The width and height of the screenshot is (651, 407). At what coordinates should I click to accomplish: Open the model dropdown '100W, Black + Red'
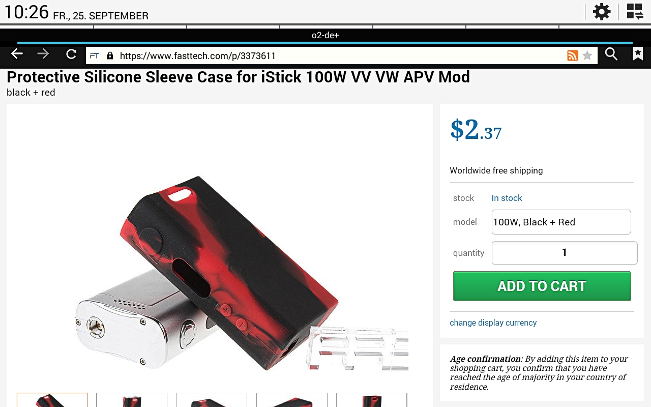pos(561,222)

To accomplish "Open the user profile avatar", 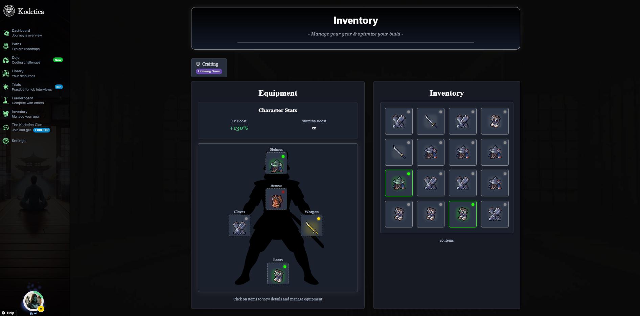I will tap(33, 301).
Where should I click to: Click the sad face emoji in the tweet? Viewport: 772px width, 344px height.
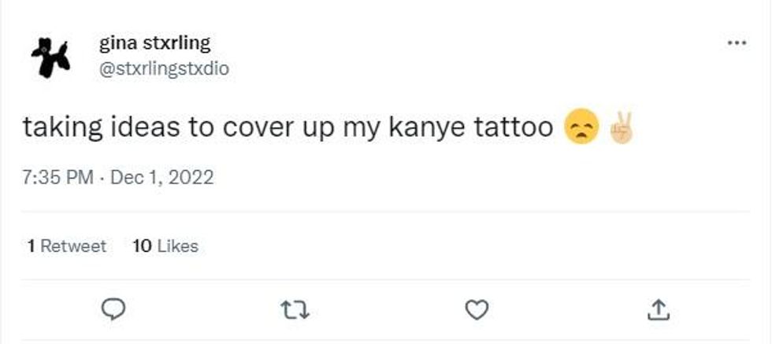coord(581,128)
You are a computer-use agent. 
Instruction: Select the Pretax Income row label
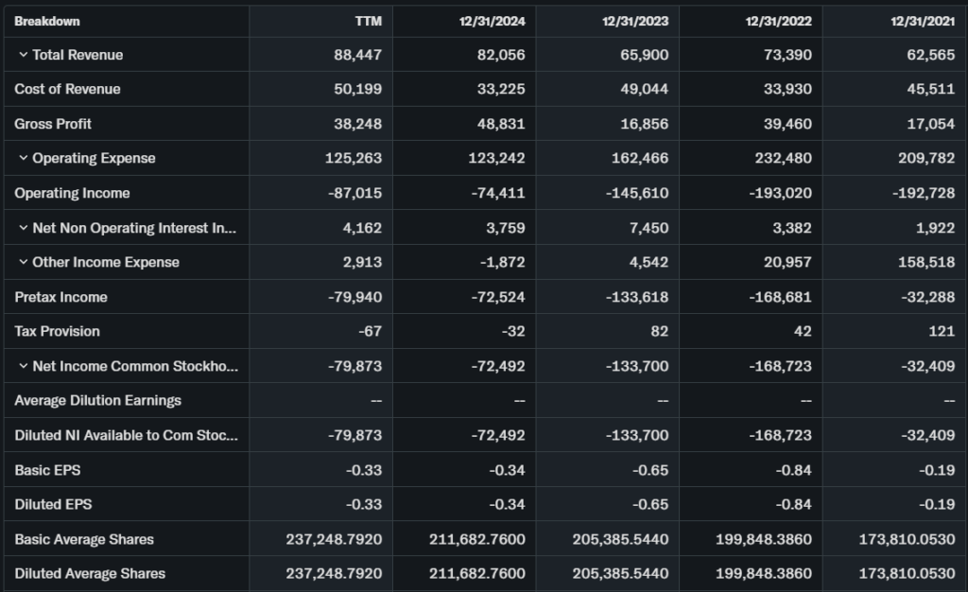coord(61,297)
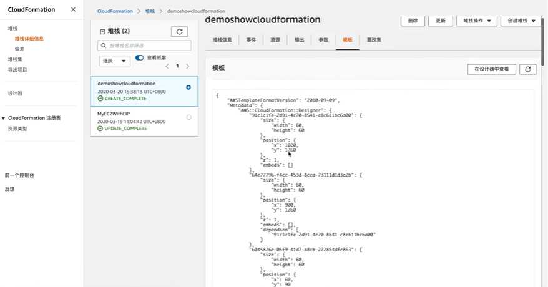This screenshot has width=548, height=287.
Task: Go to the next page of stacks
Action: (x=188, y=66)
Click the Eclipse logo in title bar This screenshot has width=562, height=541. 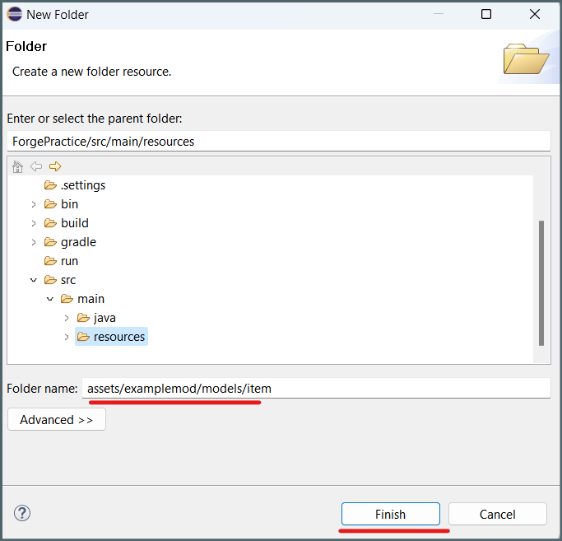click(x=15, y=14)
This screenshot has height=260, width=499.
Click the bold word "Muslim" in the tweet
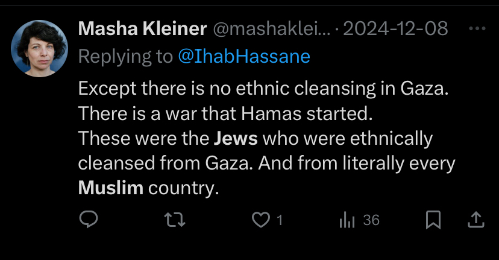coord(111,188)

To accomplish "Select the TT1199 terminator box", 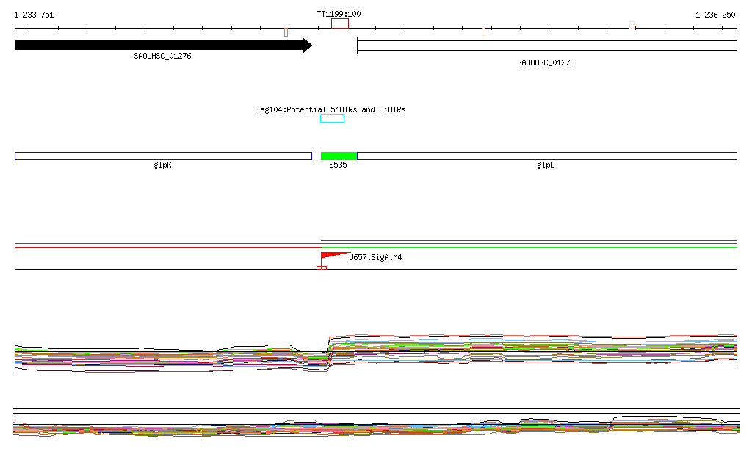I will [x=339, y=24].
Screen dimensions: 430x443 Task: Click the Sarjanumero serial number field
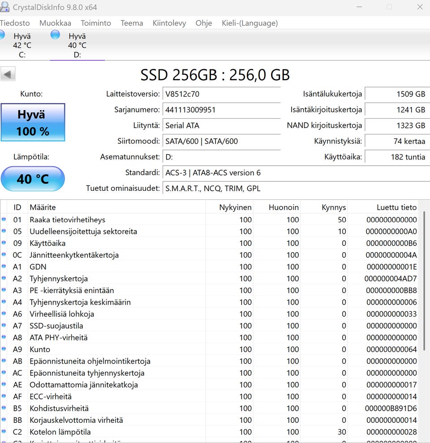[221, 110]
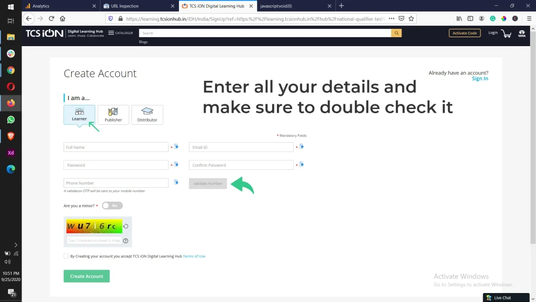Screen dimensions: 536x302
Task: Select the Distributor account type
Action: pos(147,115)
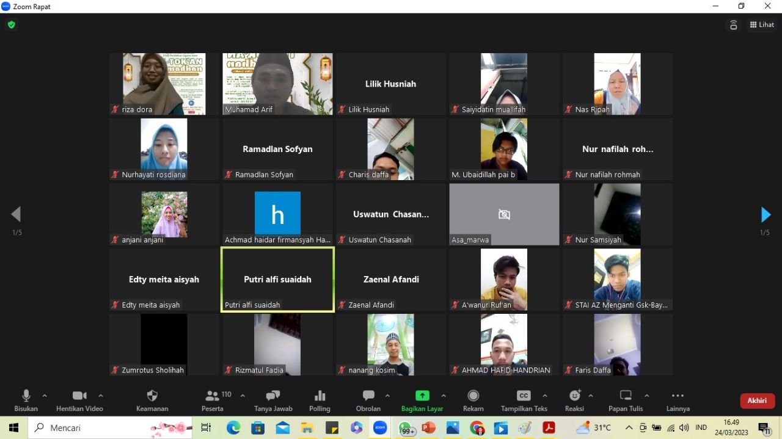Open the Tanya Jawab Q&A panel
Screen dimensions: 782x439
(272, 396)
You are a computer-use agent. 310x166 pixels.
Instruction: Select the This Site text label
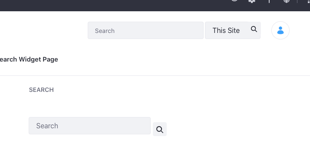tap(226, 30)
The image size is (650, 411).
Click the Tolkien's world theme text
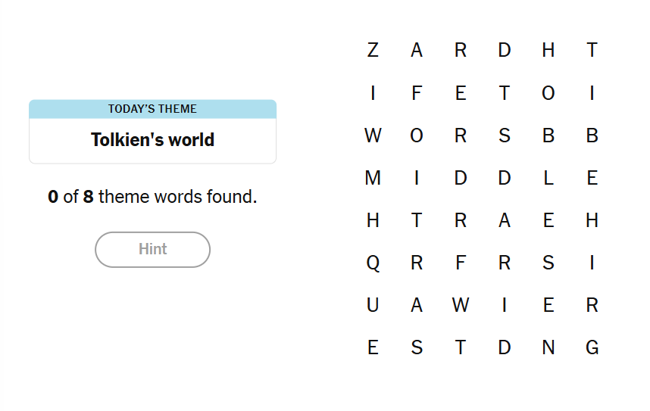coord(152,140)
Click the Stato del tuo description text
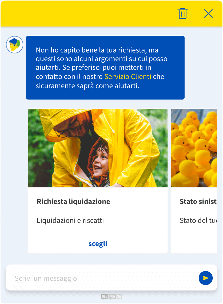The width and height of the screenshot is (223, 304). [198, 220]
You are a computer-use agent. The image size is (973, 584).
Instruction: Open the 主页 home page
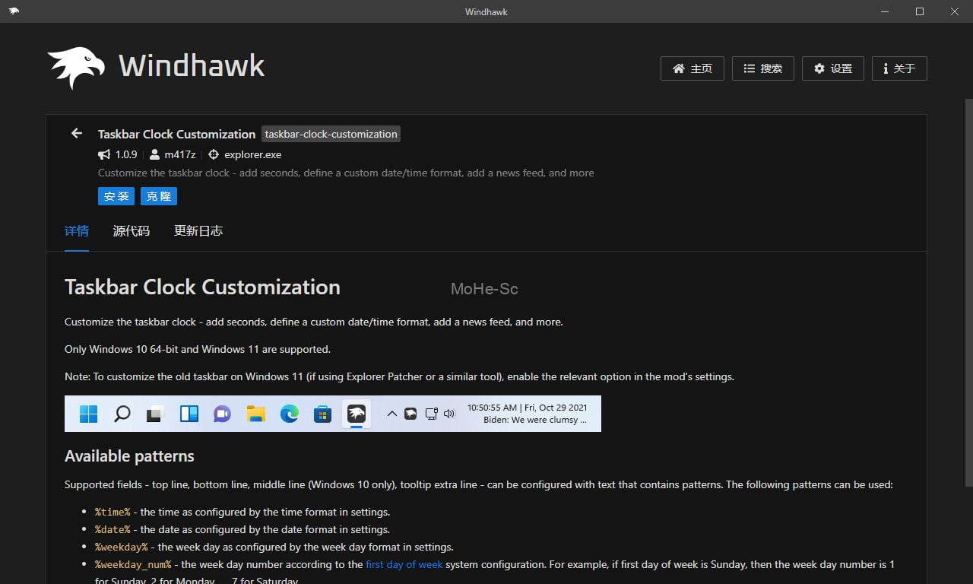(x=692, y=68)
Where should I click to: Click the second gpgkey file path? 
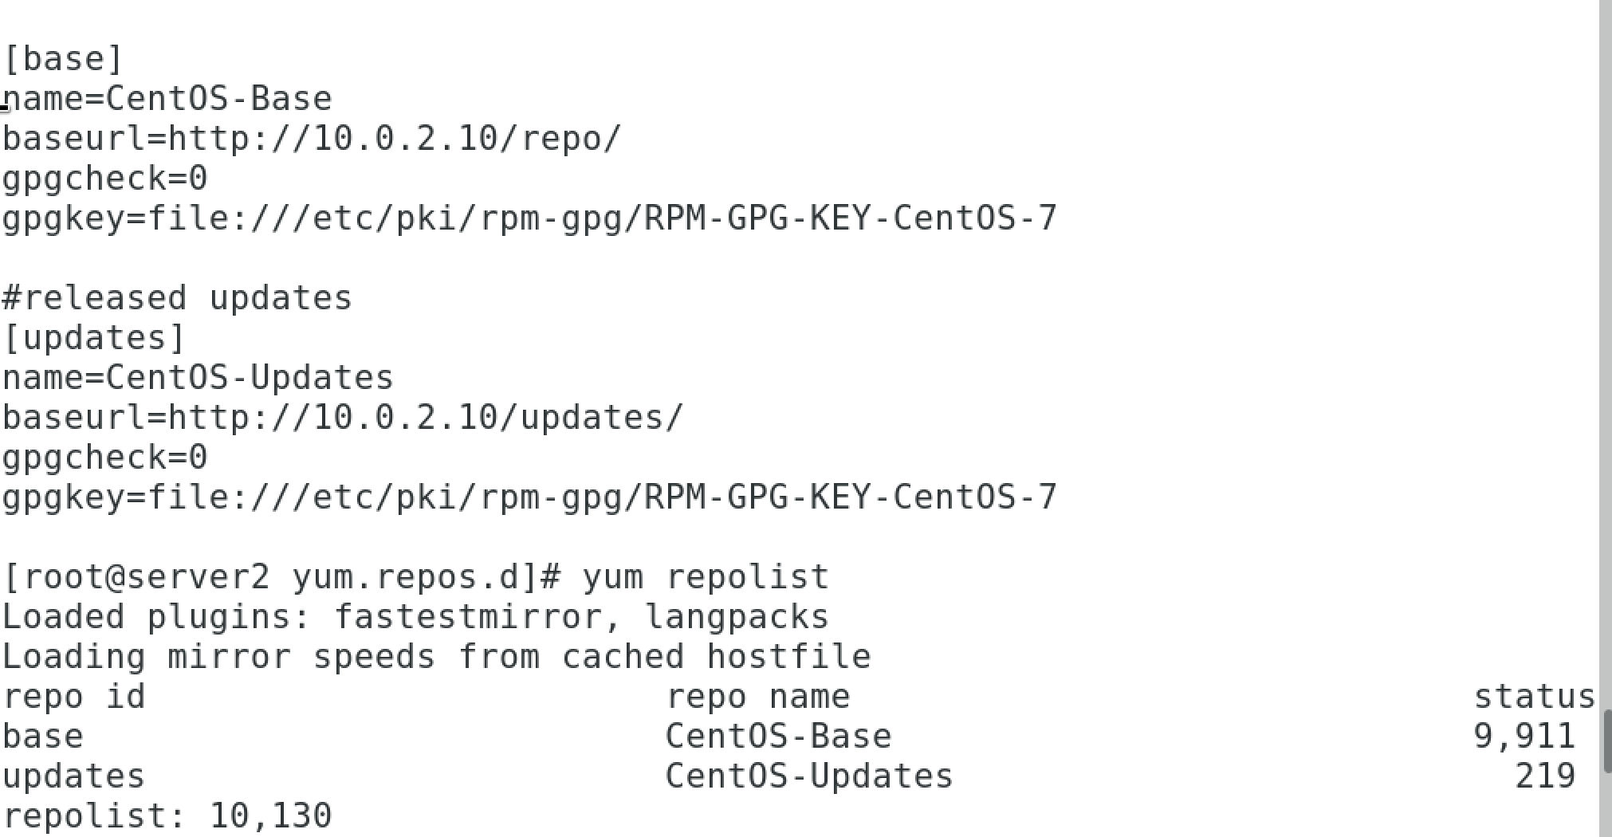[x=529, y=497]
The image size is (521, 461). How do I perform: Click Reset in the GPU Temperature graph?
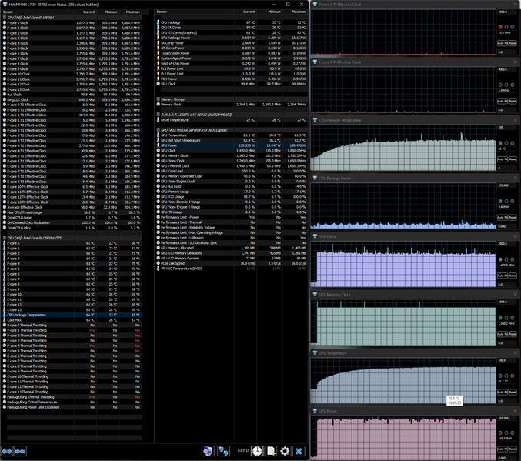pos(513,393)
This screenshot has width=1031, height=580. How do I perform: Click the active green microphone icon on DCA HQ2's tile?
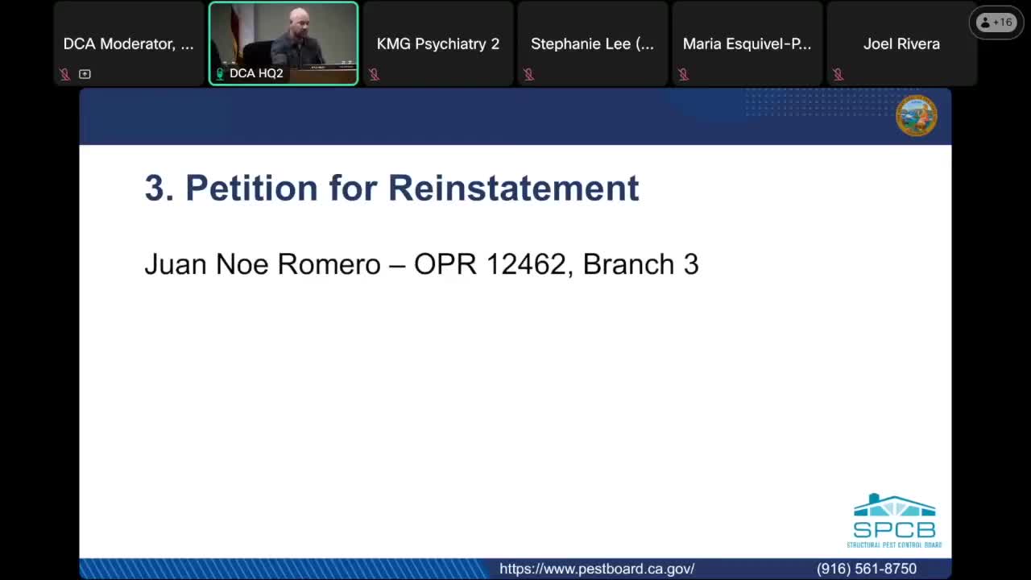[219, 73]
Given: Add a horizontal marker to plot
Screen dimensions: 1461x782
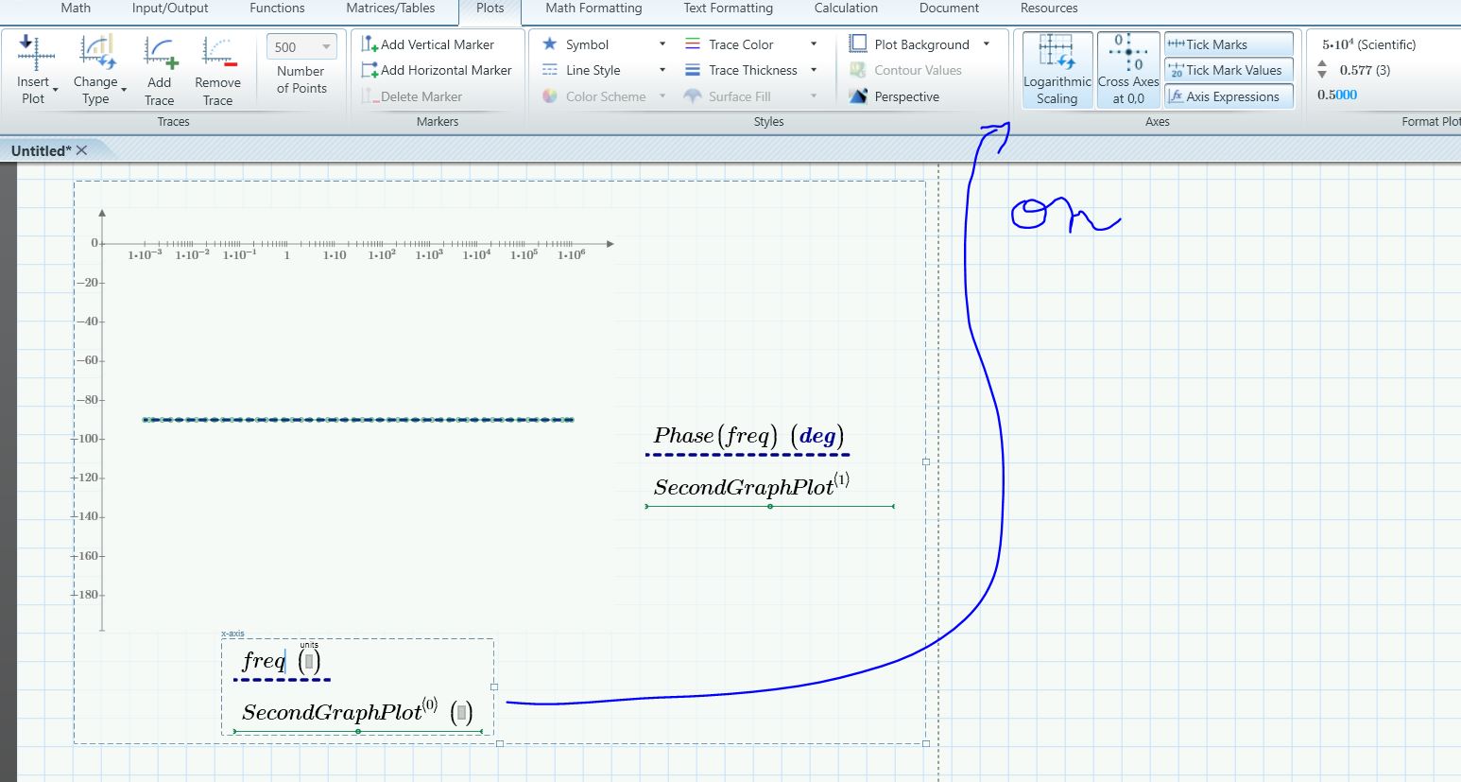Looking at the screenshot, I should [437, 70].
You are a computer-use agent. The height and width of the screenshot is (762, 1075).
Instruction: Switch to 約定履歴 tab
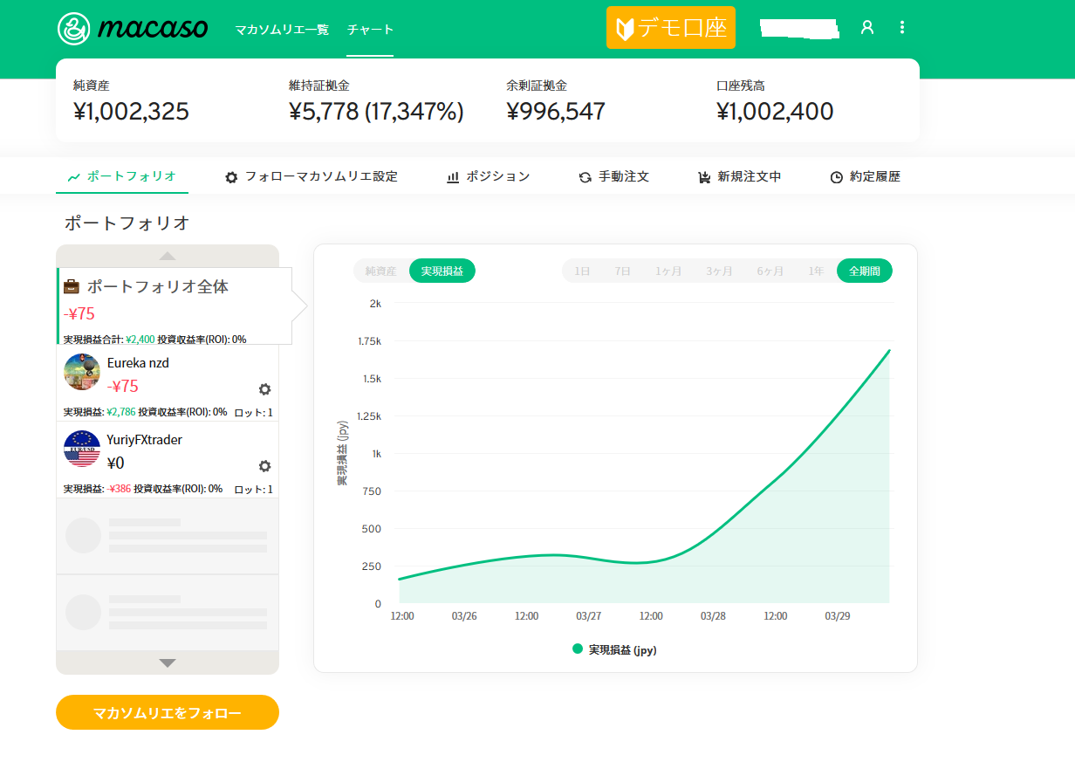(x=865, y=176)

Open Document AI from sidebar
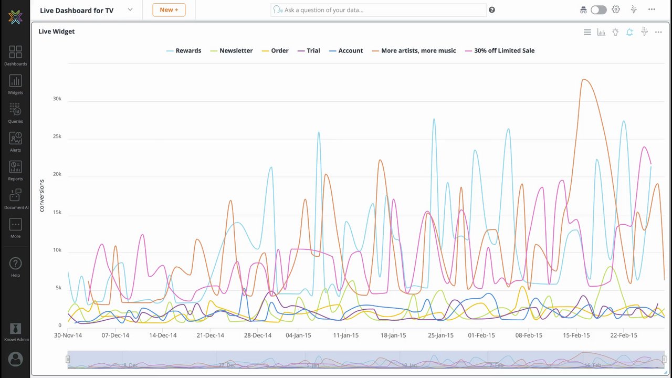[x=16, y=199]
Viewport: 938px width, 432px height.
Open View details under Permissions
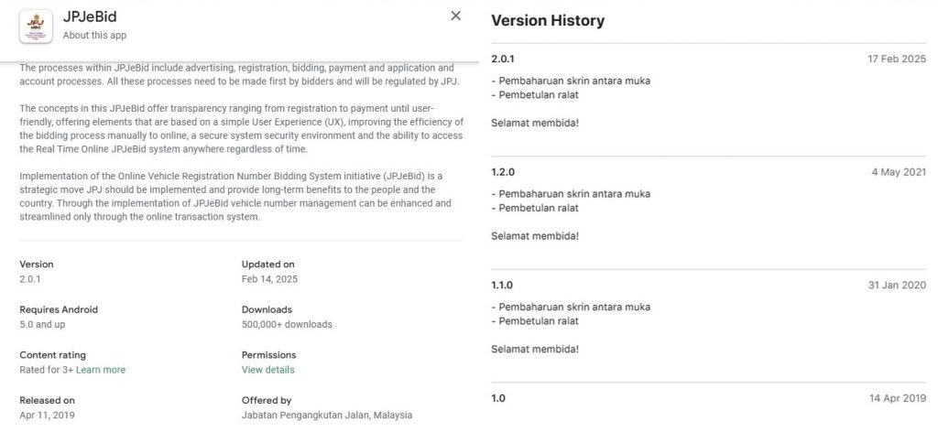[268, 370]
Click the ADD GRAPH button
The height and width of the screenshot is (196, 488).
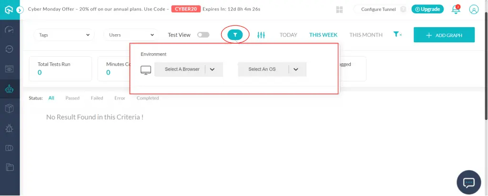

* * * * * * * * *

§ **Exercise objective**:
Count every line in the data that contains the word "computer", then give that count and nothing else.

§ **Response box**:
4